Katano City in northeast Osaka was said to be quite famous in the prefecture for its Tanabata celebrations, so I attended every year.  Originally, Marisa and I thought this was a perfect opportunity to buy and get suited up in yukata, the traditional summer kimono, and attend a real festival. Katano's festival features 14,000 candles laid out in intricate patterns. One of my students was a resident of Katano and on the planning committee, and she spent many long hours helping to organize the festival.

Katano's beautiful candlelights

Besides the main attraction, the lights, the festival also featured a small collection of stalls along the walking path, with the usual festival food, shaved ice, chocolate bananas, goldfish-scooping and other games. There was a stamp rally at one point, and more star-themed food than you can imagine. That first year, we brought home a bagful of festival goldfish that died within a week. The gentleman at the stall gave us way more than we needed after we utterly failed at catching even a single goldfish on our own.

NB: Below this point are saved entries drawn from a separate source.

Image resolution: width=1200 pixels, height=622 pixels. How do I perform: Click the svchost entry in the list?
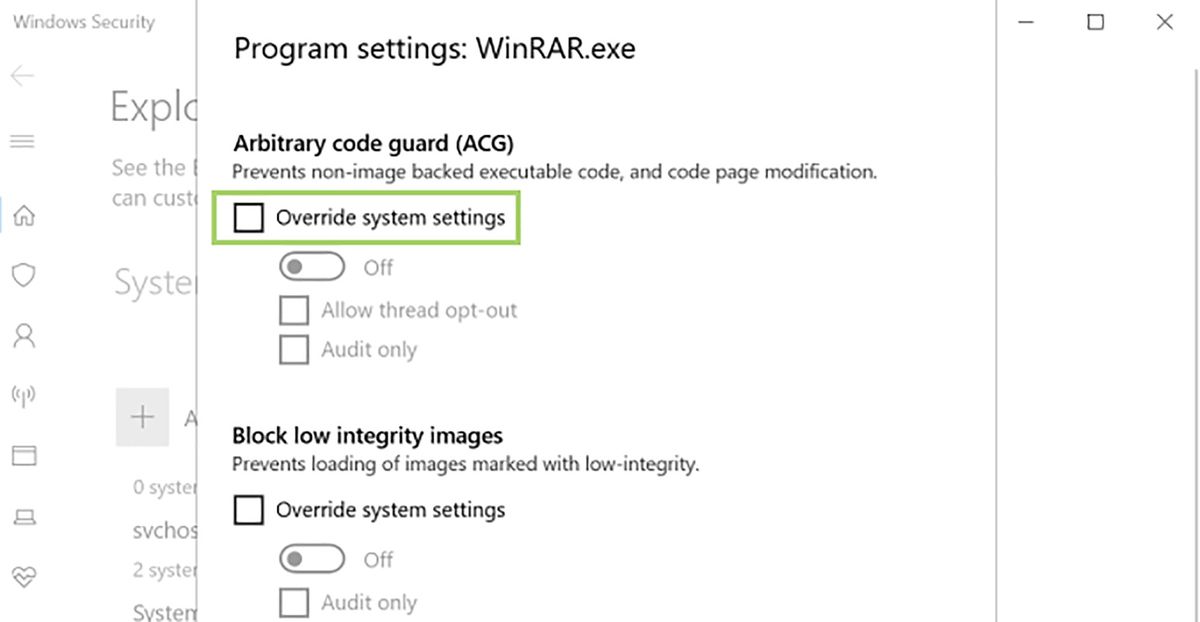(163, 531)
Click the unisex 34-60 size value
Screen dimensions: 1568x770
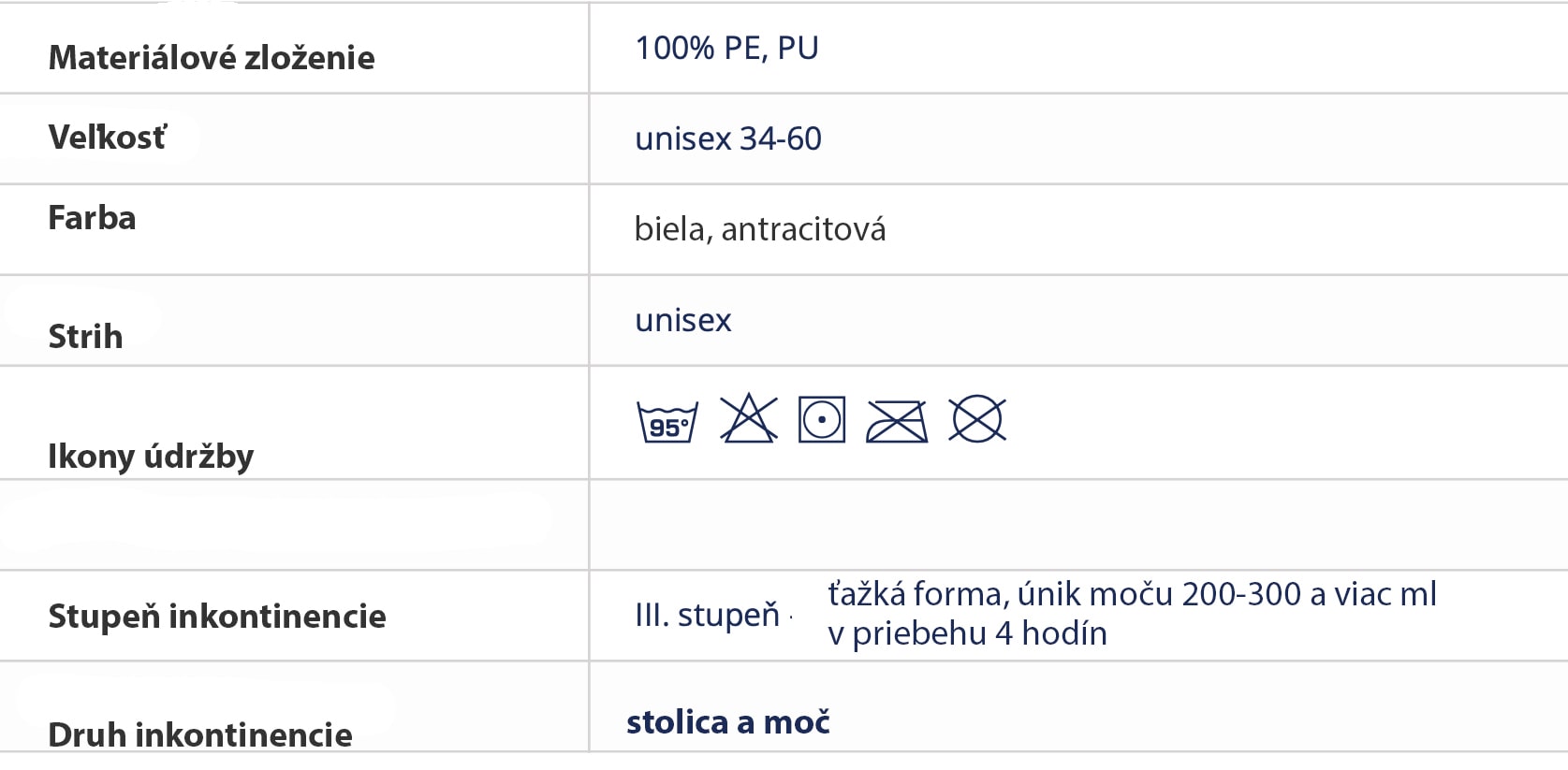[727, 138]
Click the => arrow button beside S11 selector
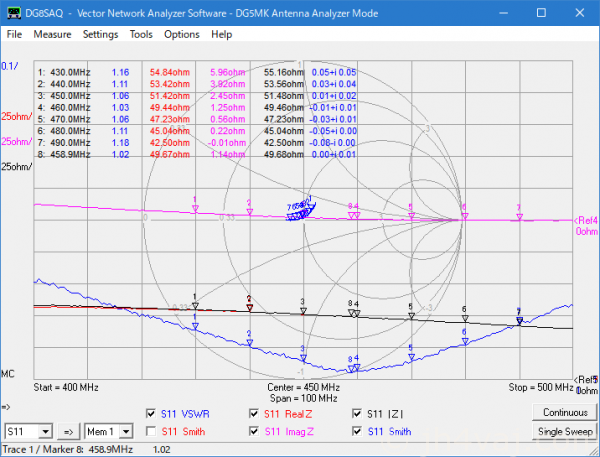Image resolution: width=600 pixels, height=457 pixels. point(69,431)
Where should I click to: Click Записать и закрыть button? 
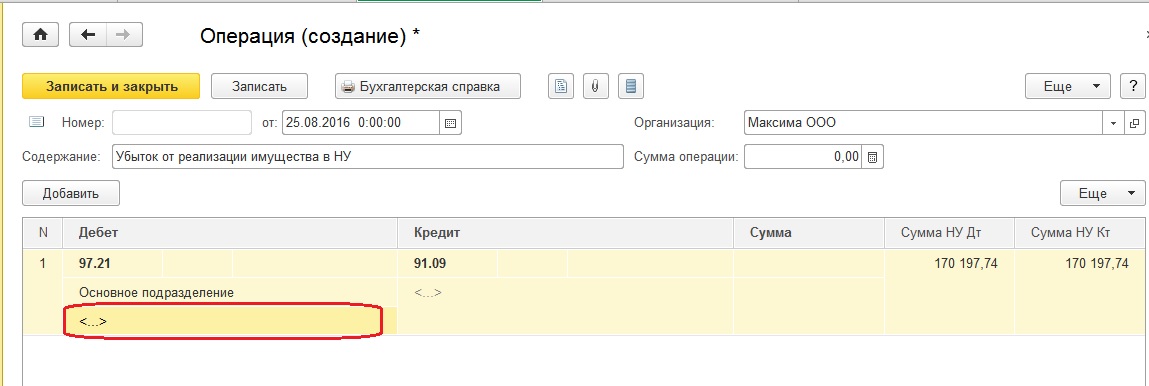click(111, 86)
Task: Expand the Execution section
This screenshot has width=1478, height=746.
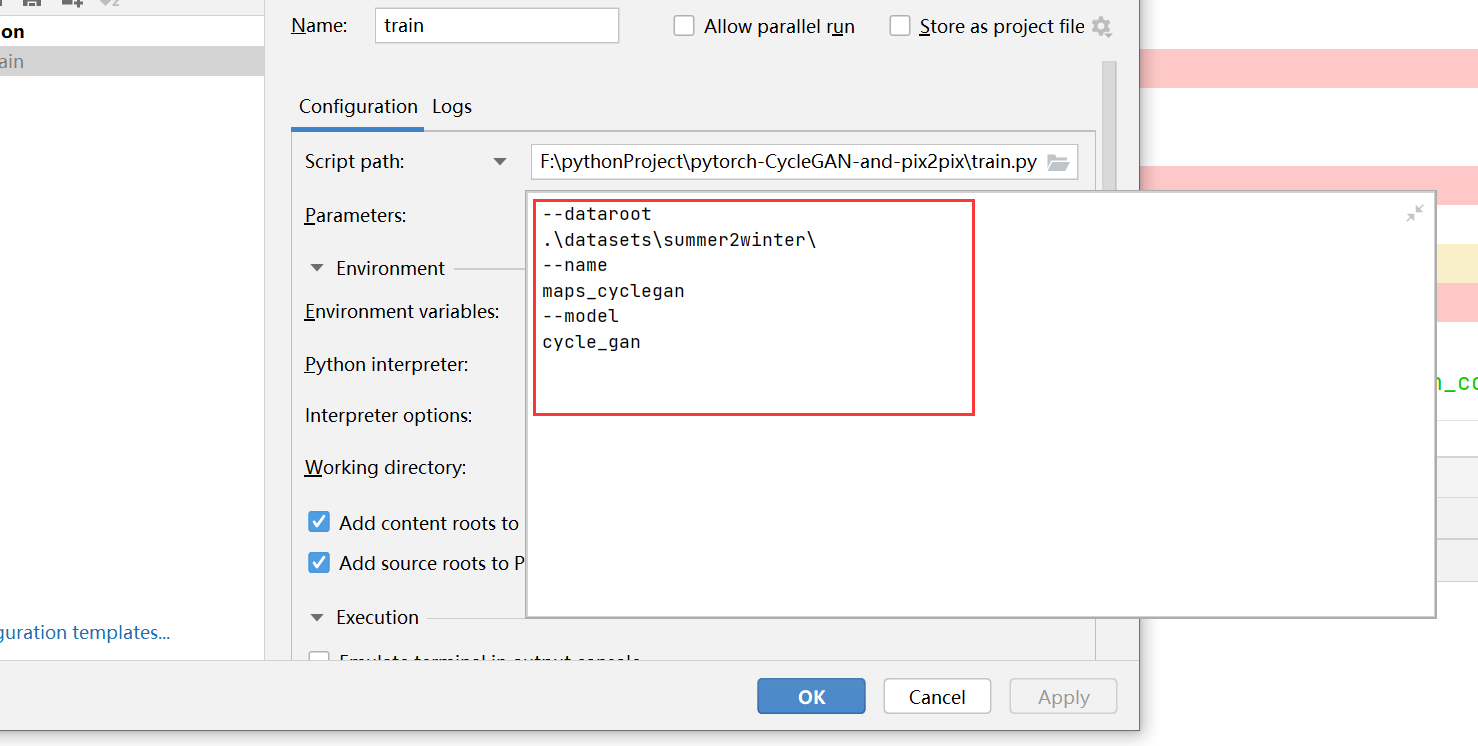Action: point(316,617)
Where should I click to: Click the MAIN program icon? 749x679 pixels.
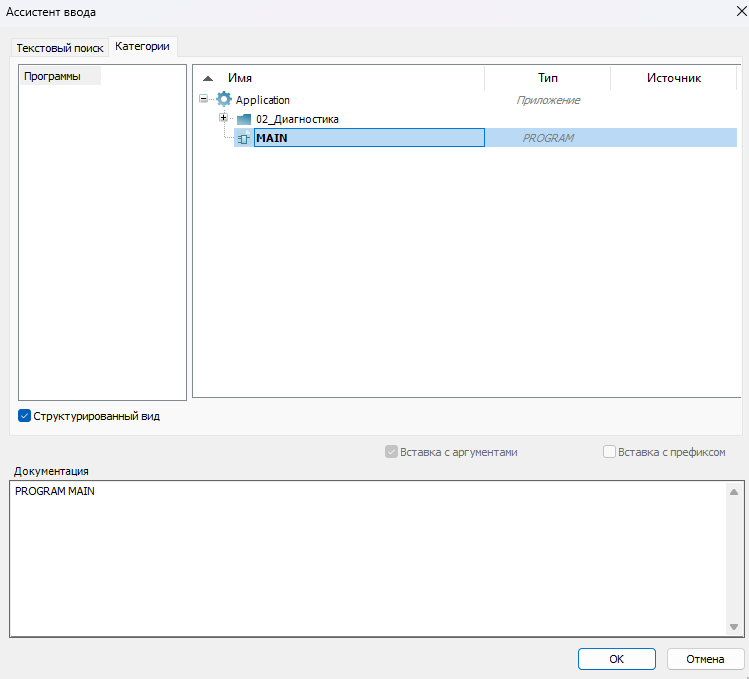tap(243, 138)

Keihan Railways, as one of two train lines servicing Katano City, heavily promotes the city's Tanabata festival and likely brings in most of the festivalgoers coming from out of town. Two of the commuter trains on the Keihan Main Line/Katano Line are named Hikoboshi and Orihime, after the deities, and they come to and  from Katano and Osaka City in the morning (Orihime) and evening (Hikoboshi), never meeting. On July 7th, however, both trains are docked in Kisaichi Station, finally in the same place at the same time. It's one of the local events Keihan sponsors, and no surprise that they'd want to capitalize on the popular "romantic" holiday - every year, the Katano Line is packed with festival-goers in yukata on their way to and from Kisaichi Station.

Yukata on the Katano Line
Yukata on the Katano Line

Another year, I went with my co-worker S, her young daughter, and her friend Katsue. This was a lot of fun as Katsue knew a lot about the culture of the holiday, and I had a few wishes I wanted to make, so the four of us tied up our wishes written on tanzaku in the trees. 

Orihime Hikoboshi tanabata in katano osaka japan
These decorations, including Orihime and Hikoboshi, hung over the river in Katano

We ate star-shaped okonomiyaki and S's daughter had her photo taken with people dressed up as Orihime and Hikoboshi. The city was really shining that year, even though it had rained in the morning, with so many beautiful candlelit designs on the riverbanks. My Japanese friends also designed our own tanzaku, but lacking any trees near my low-rise apartment, I hung it up on my balcony...shhh!  

Tanabata wishes written on tanzaku Katano Osaka Japan
Tanabata wishes written on tanzaku
My final year in Japan was the first time I actually saw a Tanabata rained out. What a tragedy for the volunteers in Katano after preparing those 14,000 lights! Of course, in the legend, if the weather is foul then Orihime and Hikoboshi aren't able to meet, so it stands to reason that no festival of celebration would be necessary...

The rain petered out in the late afternoon, however, so we thought the festivities might go ahead as they had the year before, but there just hadn't been enough time. When we got to Katano, the decorations were up but the festival absent. We settled for dinner in our yukata at Ganko Sanjo in Kyoto, but it wasn't the same as my regular Tanabata festival. 

This year, I'll be writing out a wish again, though my yukata will probably stay in the closet until the JCCC's natsumaturi next Saturday. So, what are you wishing for? Take a little time to think about it tomorrow!